Saturday, February 19, 2011

Spanish Tapas

In about 2005, I hosted a big tapas party for my friends in my Capitol Hill apartment in Washington, D.C. At the time, my understanding of tapas was largely as small, sauce-based dishes which presented meats, fish, and vegetables with unique flavor combinations. Over the course of the dinner-party, I proudly whipped up about 12 different individual dishes, from garlic shrimp to meat brochettes. At the end of it, however, I was exhausted, and had too much sangria over a hot stove when I was only taking small tastes of my creations!!

On a recent trip to Spain, however, I discovered a new variant of tapas - those that are more simple and easily put together. My friend Karen and I visited a few tapas places, our favorites being the well-known Quimet & Quimet and the largely unknown Bar Ramon, which we stumbled upon when the restaurant we wanted to visit for dinner was closed until later. All of these tapas were whipped together right in front of us, and were not about the sauce, but about the substance. Delicious!

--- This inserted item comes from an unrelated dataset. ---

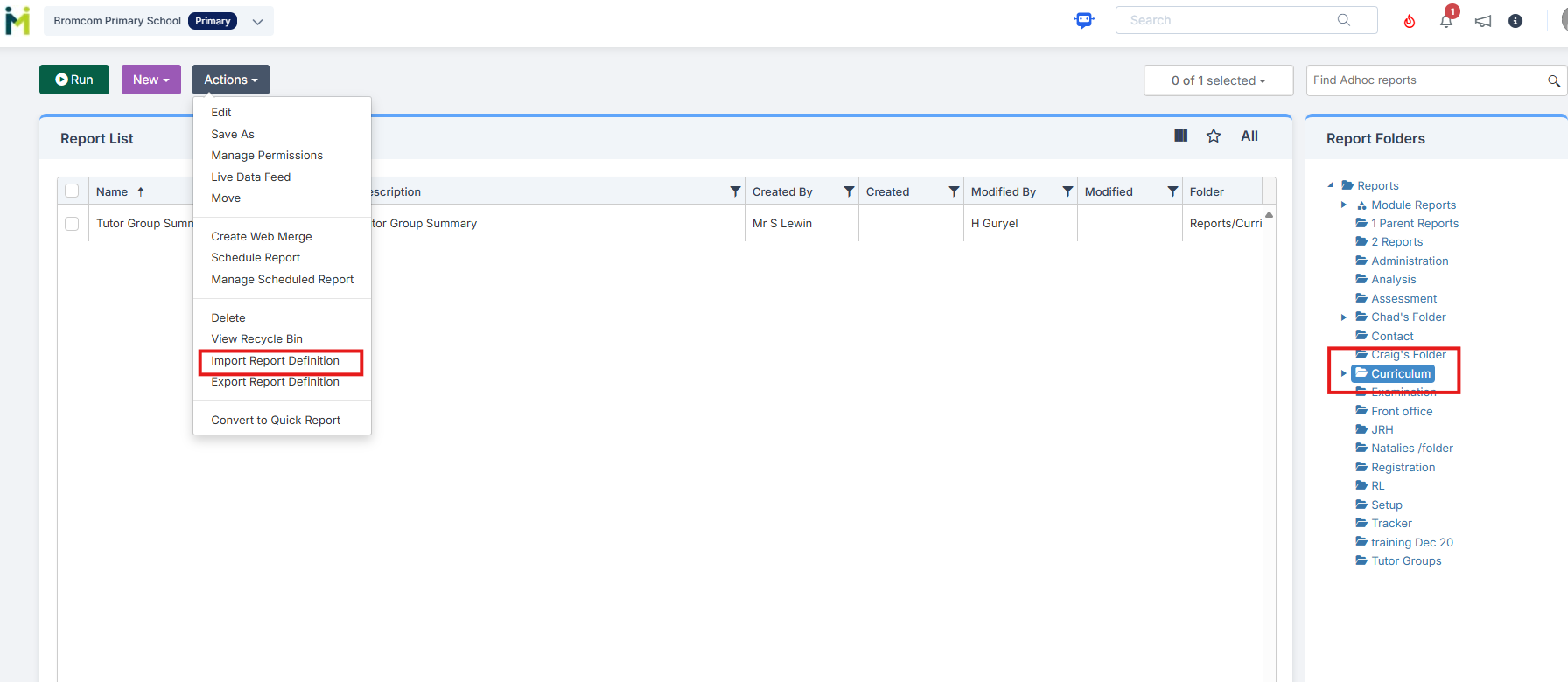Open the notifications bell
The height and width of the screenshot is (682, 1568).
[1446, 21]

Here's my friend's blog with description and pictures of Quimet & Quimet: http://karenhou-lesouvenir.blogspot.com/2011/01/barcelonatapas-yes-please.html

Here's a few favorites of mine:

Goat Cheese Platter
Goat Cheese Platter at Set de Gothic
This platter at Set de Gothic in the Barre Gothic in Barcelona was served warm and included a circular arrangement of different delicacies which blended together perfectly. The platter was put together like rings around a planet with each item pre-prepared, and baked with the large piece of goat cheese in the center topped with an olive, then surrounded by a ring of caramelized onions. The next ring is soft roasted eggplant, followed by a ring of roasted red peppers. Serve with bread!
acorn-fed Iberico ham at Set de Gothic

Bar Ramon tapas counter
Bar Ramon tapas counter

Bar Ramon mushroom with prosciutto and cheese
  On the left is one of my favorite tapas - simple, and delicious - it is a large mushroom, stuffed with fresh soft cheese, like a chevre, and then topped with bits of prosciutto. When we asked for one, he simply microwaved it to melt the cheese a bit, and topped with olive oil, salt and pepper. Delicious! At the far right, eggplant stuffed with ground beef and cheese.

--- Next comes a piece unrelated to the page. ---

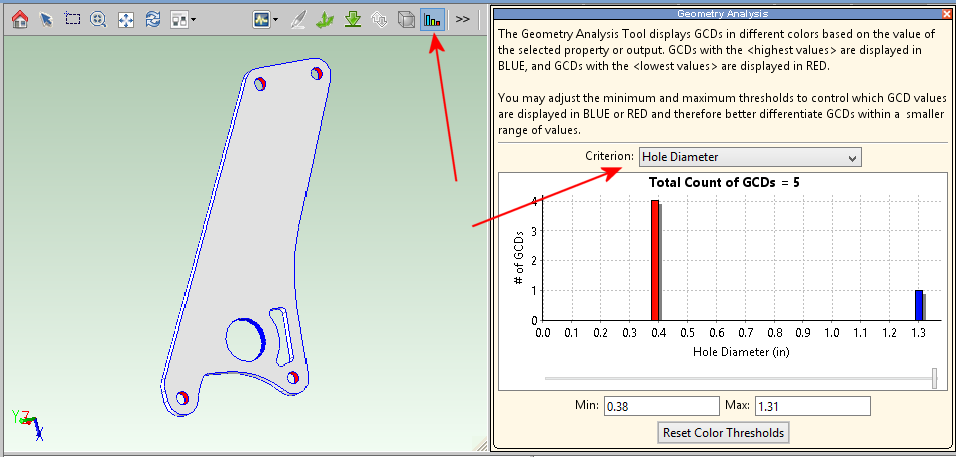This screenshot has height=457, width=956.
Task: Click the Max threshold input field
Action: click(812, 406)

Meat Stall from Barcelona Market off La Rambla
Meat Stall from Barcelona Market off La Rambla












 Quimet & Quimet was really the mother of tapas. Recommended by my friend Karen's friend (and by guidebooks as well apparently), this was absolutely worth it! We had an awkward entry to the packed room, but eventually we got a spot right along the window where they make everything and we could just point and order whatever we saw that looked good! Karen and I agreed that the best one had a bit of round toast, a dollop of creme fraiche, a large mussel marinated in the most amazing oil I have ever tasted, drizzled with a bit of balsamic vinegar and parsley flakes. I wish I had bought the tin to bring some home, and ever since I keep scouring gourmet market shelves hoping to stumble upon them.

Shrimp Tapas from
Quimet & Quimet 
Shrimp Tapas from
Quimet & Quimet
This shrimp tapas was almost as good as the mussel one - again on the little toast, but this one topped with roasted red pepper, a large shrimp, a dollop of creme fraiche, a spoonful of black caviar, and a drizzle of balsamic vinegar. Incredible. And, even though there is a fork in the picture, this is a hands-only dish.

Clam and Cheese Tapas from Quimet & Quimet

Cheese Platter at Quimet and Quimet, with one of the servers making more tapas in the background!


Cheese and Meat Platters from Quimet & Quimet.